§ GOALS
**a)** Answer these questions about the commit log, one per line:
(i) In the commit that switches the server allocator to extents, what does the server now keep counters of in the super block?
(ii) What did the extent code originally do when it hit errors during cleanup that left inconsistent metadata?
(iii) What was the server work tracing added to chase down?
**b)** Duplicate the commit log from "We add a client" down to "a future commit.".

§ READING PASSAGE

%%

Commit Graph

20 Commits

Author SHA1 Message Date
Zach Brown
04660dbfee scoutfs: add scoutfs_extent_prev()
Add an extent function for iterating backwards through extents.  We add
the wrapper and have the extent IO functions call their storage _prev
functions.  Data extent IO can now call the new scoutfs_item_prev().

Signed-off-by: Zach Brown <zab@versity.com>
2018-06-29 14:42:06 -07:00
Zach Brown
9c74f2011d scoutfs: add server work tracing
Add some server workqueue and work tracing to chase down the destruction
of an active workqueue.

Signed-off-by: Zach Brown <zab@versity.com>
2018-06-29 14:42:06 -07:00
Zach Brown
41c29c48dd scoutfs: add extent corruption cases
The extent code was originally written to panic if it hit errors during
cleanup that resulted in inconsistent metadata.  The more reasonble
strategy is to warn about the corruption and act accordingly and leave
it to corrective measures to resolve the corruption.  In this case we
continue returning the error that caused us to try and clean up.

Signed-off-by: Zach Brown <zab@versity.com>
2018-06-29 14:42:06 -07:00
Zach Brown
1b3645db8b scoutfs: remove dead server allocator code
Remove the bitmap segno allocator code that the server used to use to
manage allocations.

Signed-off-by: Zach Brown <zab@versity.com>
2018-06-29 14:42:06 -07:00
Zach Brown
c01a715852 scoutfs: use extents in the server allocator
Have the server use the extent core to maintain free extent items in the
allocation btree instead of the bitmap items.

We add a client request to allocate an extent of a given length.  The
existing segment alloc and free now work with a segment's worth of
blocks.

The server maintains counters in the super block of free blocks instead
of free segments.  We maintain an allocation cursor so that allocation
results tend to cycle through the device.  It's stored in the super so
that it is maintained across server instances.

This doesn't remove unused dead code to keep the commit from getting too
noisy.  It'll be removed in a future commit.

Signed-off-by: Zach Brown <zab@versity.com>
2018-06-29 14:42:06 -07:00
Zach Brown
f3007f10ca scoutfs: shut down server on commit errors
We hadn't yet implemented any error handling in the server when commits
fail.

%%

§ STORED DATA
%%

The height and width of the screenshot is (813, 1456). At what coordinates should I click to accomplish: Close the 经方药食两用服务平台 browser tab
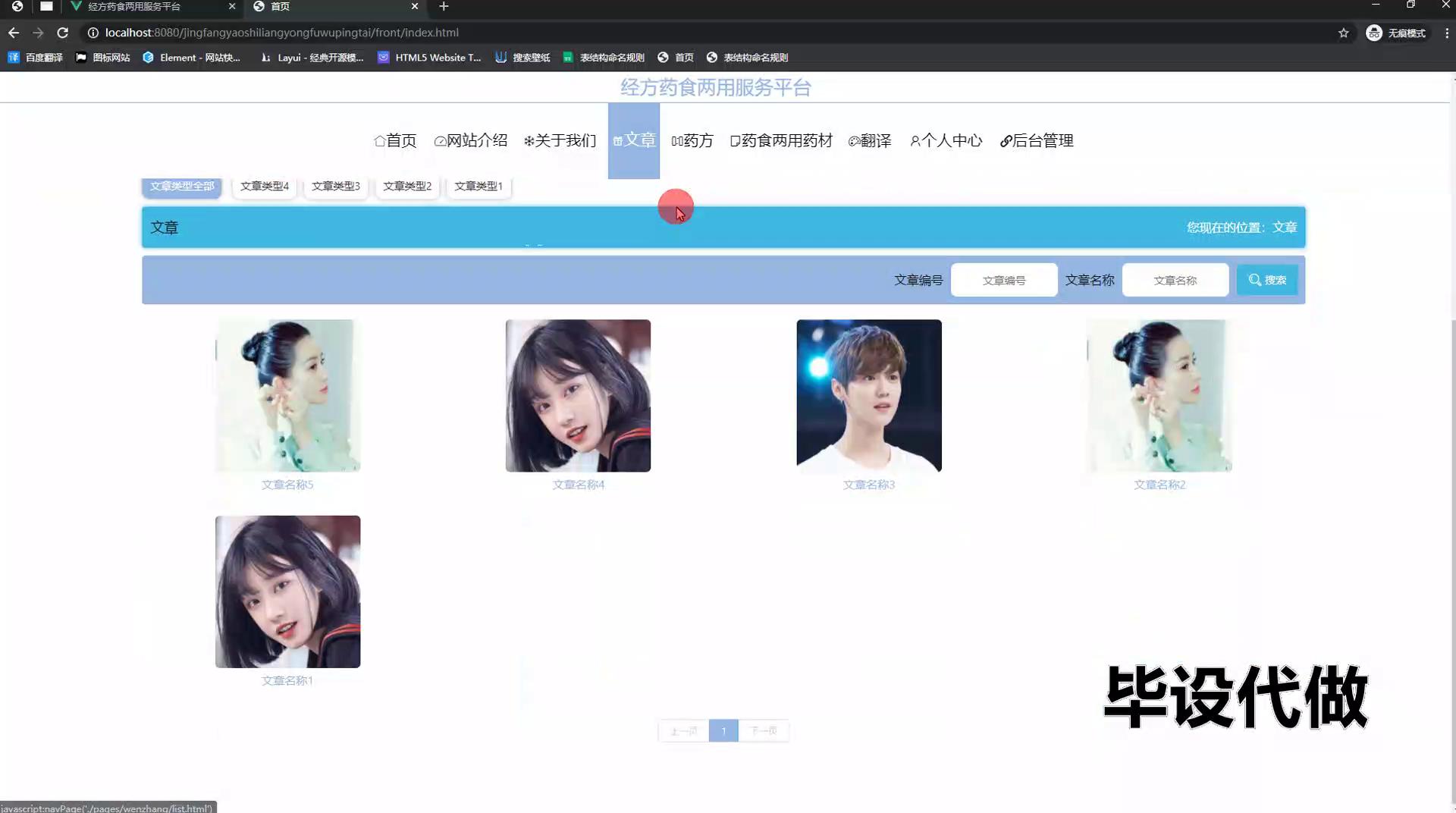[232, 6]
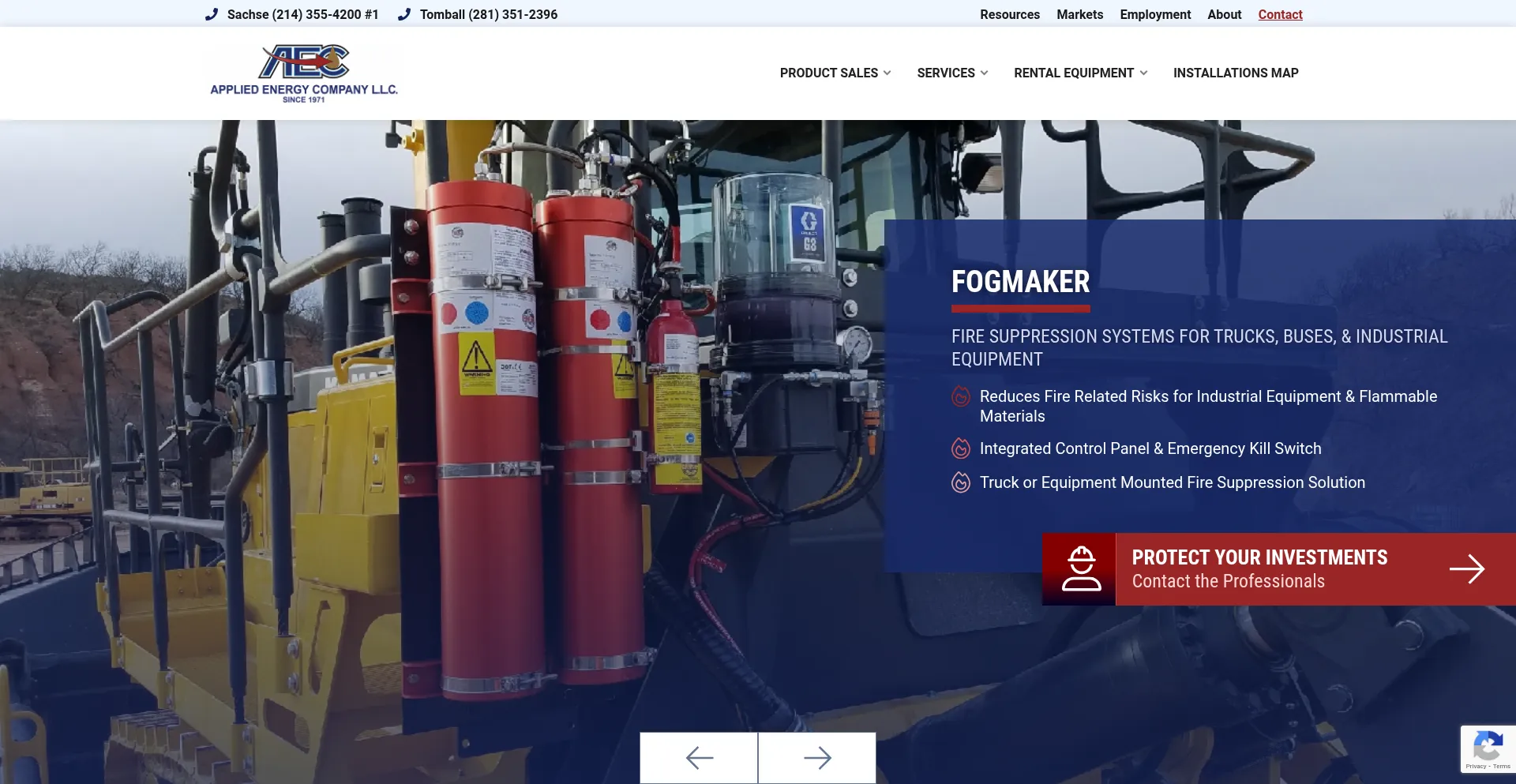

%%

§ OUTPUTS FOR THE TASKS
**a)**
(i) Free blocks, instead of free segments.
(ii) It panicked.
(iii) The destruction of an active workqueue.

**b)**
We add a client request to allocate an extent of a given length.  The
existing segment alloc and free now work with a segment's worth of
blocks.

The server maintains counters in the super block of free blocks instead
of free segments.  We maintain an allocation cursor so that allocation
results tend to cycle through the device.  It's stored in the super so
that it is maintained across server instances.

This doesn't remove unused dead code to keep the commit from getting too
noisy.  It'll be removed in a future commit.